À partir d’aujourd’hui, il est possible d’enregistrer de nouveaux domaines .it en utilisant dans le nom choisi les lettres accentuées et les caractères non latins, brisant ainsi les barrières linguistiques.
Jusqu’à aujourd’hui enregistrer un nouveau domaine avec des lettres accentuées n’était pas une possibilité envisagée en Italie.
À partir de 14h00 le mercredi 11 juillet, cependant, les nouveaux domaines .it pourront contenir des accents, ouvrant la voie à toute une série de nouveaux sites potentiellement très attractifs.
La nouveauté ne s’arrête pas seulement aux accents mais s’étend également aux caractères spéciaux, présents par exemple dans d’autres langues.
Il suffit de penser à la « c » avec la « cédille » (ç) ou encore au « ß » présent dans de nombreux mots allemands.

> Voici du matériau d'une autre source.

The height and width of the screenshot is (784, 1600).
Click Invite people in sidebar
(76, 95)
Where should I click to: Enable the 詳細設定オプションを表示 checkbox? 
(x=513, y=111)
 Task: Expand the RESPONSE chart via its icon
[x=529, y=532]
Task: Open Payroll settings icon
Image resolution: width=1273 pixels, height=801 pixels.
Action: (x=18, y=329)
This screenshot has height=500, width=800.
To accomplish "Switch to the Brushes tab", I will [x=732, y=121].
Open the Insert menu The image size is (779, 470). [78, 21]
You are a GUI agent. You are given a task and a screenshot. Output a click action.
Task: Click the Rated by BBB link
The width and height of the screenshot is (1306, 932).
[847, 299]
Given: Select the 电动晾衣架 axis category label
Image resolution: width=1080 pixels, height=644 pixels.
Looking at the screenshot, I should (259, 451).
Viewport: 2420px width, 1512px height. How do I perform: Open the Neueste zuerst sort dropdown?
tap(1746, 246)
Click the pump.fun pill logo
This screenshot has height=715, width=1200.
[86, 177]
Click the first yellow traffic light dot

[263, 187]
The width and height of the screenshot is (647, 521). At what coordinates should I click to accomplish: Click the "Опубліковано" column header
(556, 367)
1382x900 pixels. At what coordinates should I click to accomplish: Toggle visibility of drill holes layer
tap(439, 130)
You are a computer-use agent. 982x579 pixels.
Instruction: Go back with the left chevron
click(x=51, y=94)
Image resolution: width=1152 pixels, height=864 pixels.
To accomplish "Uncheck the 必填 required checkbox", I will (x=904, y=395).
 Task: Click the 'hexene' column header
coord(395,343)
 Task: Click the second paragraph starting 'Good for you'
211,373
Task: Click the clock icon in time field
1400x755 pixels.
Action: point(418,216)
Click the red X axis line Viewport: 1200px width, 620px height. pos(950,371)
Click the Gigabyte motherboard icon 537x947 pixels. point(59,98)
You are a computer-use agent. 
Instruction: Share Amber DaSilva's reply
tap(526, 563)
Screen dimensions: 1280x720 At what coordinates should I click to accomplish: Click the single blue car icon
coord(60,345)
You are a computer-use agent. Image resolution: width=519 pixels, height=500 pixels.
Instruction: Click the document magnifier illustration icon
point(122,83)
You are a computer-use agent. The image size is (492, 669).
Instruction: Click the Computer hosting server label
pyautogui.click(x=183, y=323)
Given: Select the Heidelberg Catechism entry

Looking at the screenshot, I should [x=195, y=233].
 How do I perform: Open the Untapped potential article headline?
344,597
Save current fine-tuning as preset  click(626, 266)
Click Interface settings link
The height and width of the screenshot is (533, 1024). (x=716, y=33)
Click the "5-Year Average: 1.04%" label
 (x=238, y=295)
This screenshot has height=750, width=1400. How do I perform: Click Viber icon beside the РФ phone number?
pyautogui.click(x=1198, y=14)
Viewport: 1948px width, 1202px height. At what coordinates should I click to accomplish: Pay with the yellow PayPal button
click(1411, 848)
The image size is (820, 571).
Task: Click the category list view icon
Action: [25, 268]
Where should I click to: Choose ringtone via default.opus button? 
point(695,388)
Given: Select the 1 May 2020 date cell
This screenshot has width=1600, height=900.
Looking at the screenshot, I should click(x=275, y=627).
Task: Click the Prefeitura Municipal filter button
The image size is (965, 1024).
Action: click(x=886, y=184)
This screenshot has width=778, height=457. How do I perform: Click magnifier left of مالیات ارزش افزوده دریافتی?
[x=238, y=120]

Une véritable révolution dans le secteur de l’enregistrement des domaines en Italie qui débutera sur Registro.it, le service de l’Institut d’informatique et de télématique du CNR (Conseil National de la Recherche).
La première pensée va naturellement aux marques étrangères ou même aux entreprises italiennes qui ont des accents ou des caractères non latins dans leur nom : il est probable que tous ces acteurs auront intérêt à utiliser un domaine correspondant entièrement au nom de leur entreprise.
Cependant, de nombreux domaines de type « commun » verront certainement le jour, pouvant avoir un certain attrait pour les internautes : il suffit de penser à la boisson la plus appréciée en Italie pour imaginer que quelqu’un cherchera certainement à s’approprier le domaine www.caffè.it, juste pour donner un exemple.
Les enregistrements, il convient de le préciser, se feront selon la modalité « perpetual after landrush », ce qui signifie que l’ordre d’arrivée de la demande sur registro.it sera respecté.
La décision d’introduire ces nouveautés, comme l’explique le responsable de la zone concernée du Iit-CNR Maurizio Martinelli, « met le .it au même niveau que d’autres registres internationaux, favorise le dialogue interculturel et répond aux besoins des régions italiennes bilingues comme la Vallée d’Aoste et le Trentin-Haut-Adige« .
Ce n’est pas un hasard si la prochaine étape consistera précisément à permettre l’extension des Idn aux 23 langues officielles de l’Union Européenne, afin de briser les barrières linguistiques.